Für die unterfertigten Abgeordneten ergibt sich aus dem oben Dargestellten folgende
Anfrage:
1. Wie viele Packungen Tamiflu sind in österreichischen Lagern noch vorrätig?
2. Wie viele davon sind in zivilen u. wie viele in militärischen Lagern untergebracht?
3. Wie hoch sind die monatlich anfallenden Lagerungskosten?
4. Bei wie vielen Packungen ist das Ablaufdatum bereits überschritten?
5. Was geschieht mit den abgelaufenen Packungen?
6. Wie viel reiner Wirkstoff Oseltamivir ist in österreichischen Lagern noch vorrätig?
7. Wie viel davon ist in zivilen u. wie viel in militärischen Lagern untergebracht?
8. Wie hoch sind die monatlich anfallenden Lagerungskosten?

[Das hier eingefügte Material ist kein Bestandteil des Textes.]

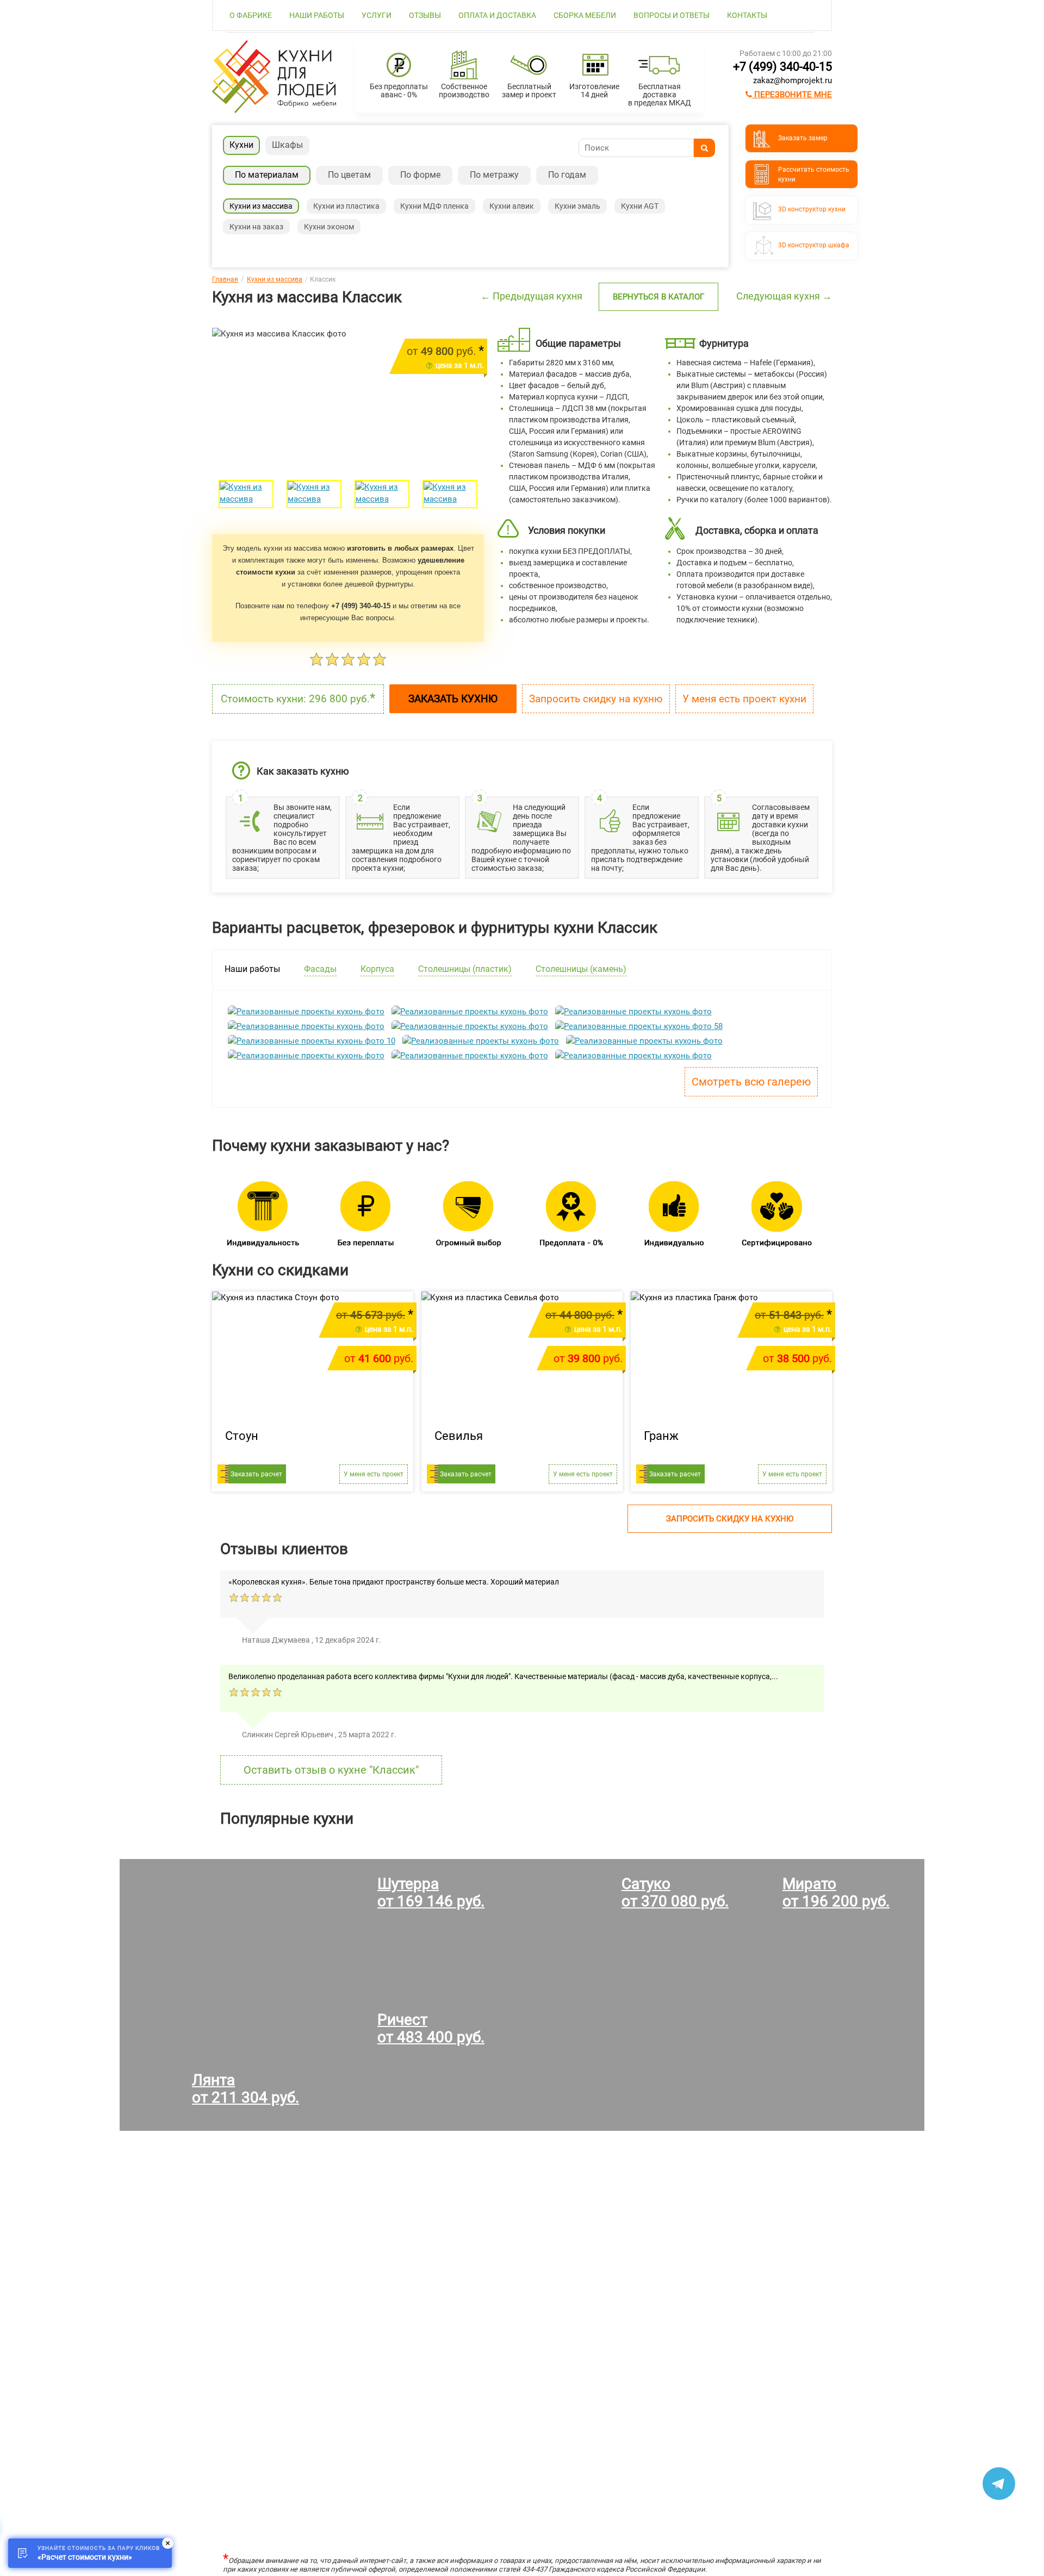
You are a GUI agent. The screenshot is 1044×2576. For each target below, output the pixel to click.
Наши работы (316, 15)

9. Bei welcher Menge des Wirkstoffes Oseltamivir ist das Ablaufdatum bereits überschritten?
10. Was geschieht mit der abgelaufenen Menge?

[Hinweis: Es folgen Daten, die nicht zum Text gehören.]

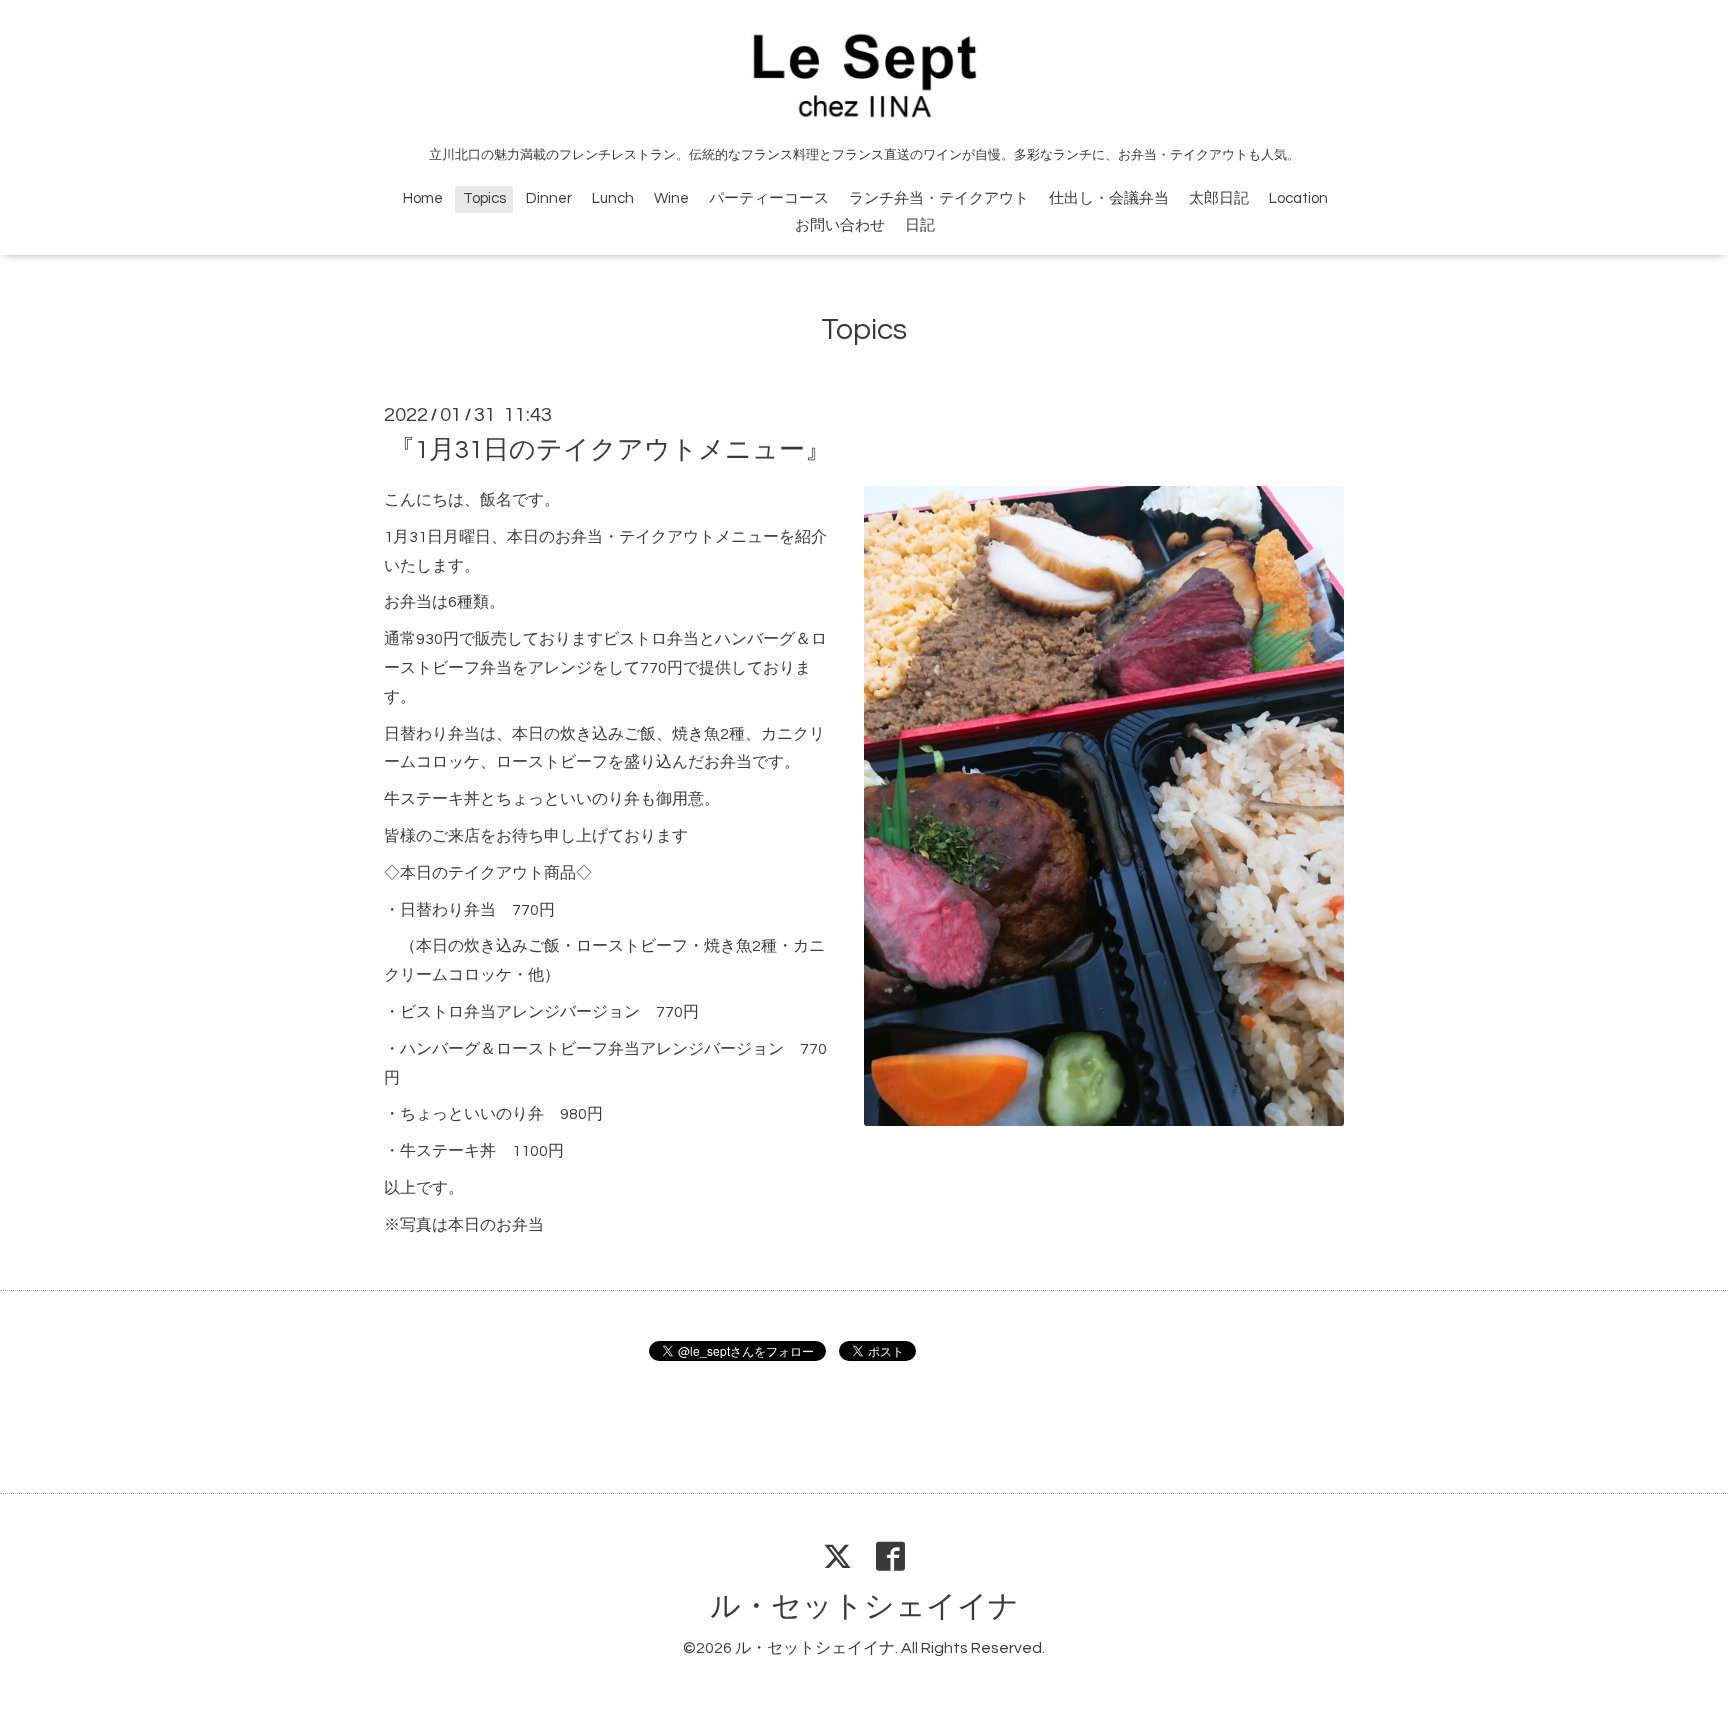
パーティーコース (769, 198)
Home (423, 198)
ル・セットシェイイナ (864, 1606)
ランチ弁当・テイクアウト (939, 198)
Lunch (613, 198)
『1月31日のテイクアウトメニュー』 (610, 450)
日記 (920, 225)
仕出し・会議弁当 (1109, 198)
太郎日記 (1219, 198)
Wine (671, 198)
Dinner (549, 198)
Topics (484, 198)
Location (1298, 198)
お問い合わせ (840, 225)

11. Kann definitiv ausgeschlossen werden, dass es seinerzeit im Zuge des Abschlusses des Vertrages mit der Firma Roche zu irgendwelchen Provisionszahlungen, Beraterhonoraren, Vermittlungsgebühren etc. an wen auch immer gekommen ist?
12. Wer konkret hat für das Ministerium und wer für den Pharmakonzern Roche verhandelt?

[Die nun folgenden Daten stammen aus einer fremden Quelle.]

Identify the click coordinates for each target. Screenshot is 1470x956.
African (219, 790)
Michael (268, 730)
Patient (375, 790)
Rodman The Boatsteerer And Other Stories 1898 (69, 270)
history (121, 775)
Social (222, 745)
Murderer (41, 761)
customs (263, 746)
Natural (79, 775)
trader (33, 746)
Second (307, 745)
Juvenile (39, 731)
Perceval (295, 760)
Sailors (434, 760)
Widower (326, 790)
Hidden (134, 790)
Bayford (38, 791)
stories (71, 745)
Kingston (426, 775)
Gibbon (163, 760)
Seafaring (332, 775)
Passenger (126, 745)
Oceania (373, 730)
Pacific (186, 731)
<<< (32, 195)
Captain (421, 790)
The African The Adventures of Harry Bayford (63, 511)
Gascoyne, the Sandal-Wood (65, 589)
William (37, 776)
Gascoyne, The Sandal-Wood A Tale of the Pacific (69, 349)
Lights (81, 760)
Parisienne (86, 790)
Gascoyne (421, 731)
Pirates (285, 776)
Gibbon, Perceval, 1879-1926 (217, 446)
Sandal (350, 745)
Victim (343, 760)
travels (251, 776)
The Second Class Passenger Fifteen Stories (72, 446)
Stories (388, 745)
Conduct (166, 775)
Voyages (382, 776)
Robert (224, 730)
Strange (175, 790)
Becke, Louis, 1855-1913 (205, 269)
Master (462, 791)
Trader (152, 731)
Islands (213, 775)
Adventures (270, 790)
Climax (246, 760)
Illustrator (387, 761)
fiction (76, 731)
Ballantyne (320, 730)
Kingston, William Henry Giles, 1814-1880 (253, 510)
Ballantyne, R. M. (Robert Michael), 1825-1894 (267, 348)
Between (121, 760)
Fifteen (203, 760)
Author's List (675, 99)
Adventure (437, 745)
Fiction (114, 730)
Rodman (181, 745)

13. Wer genau beriet im Herbst 2005 die damalige Gesundheitsministerin in der Frage des Ankaufs von Tamiflu und Oseltamivir?
14. Wann genau wurde der Vertrag unterzeichnet?
15. Entspricht es der gängigen Praxis, dass mit Arzneimittelherstellern Verträge gemacht werden, bei denen exakt festgelegt wird, dass das entsprechende Medikament ausschließlich im Pandemiefall verwendet werden darf? (Falls nein: Besteht die Möglichkeit, den seinerzeit geschlossenen Vertrag mit der Firma Roche dahingehend zu ändern, dass das Medikament nicht nur im Pandemiefall verwendet werden darf?)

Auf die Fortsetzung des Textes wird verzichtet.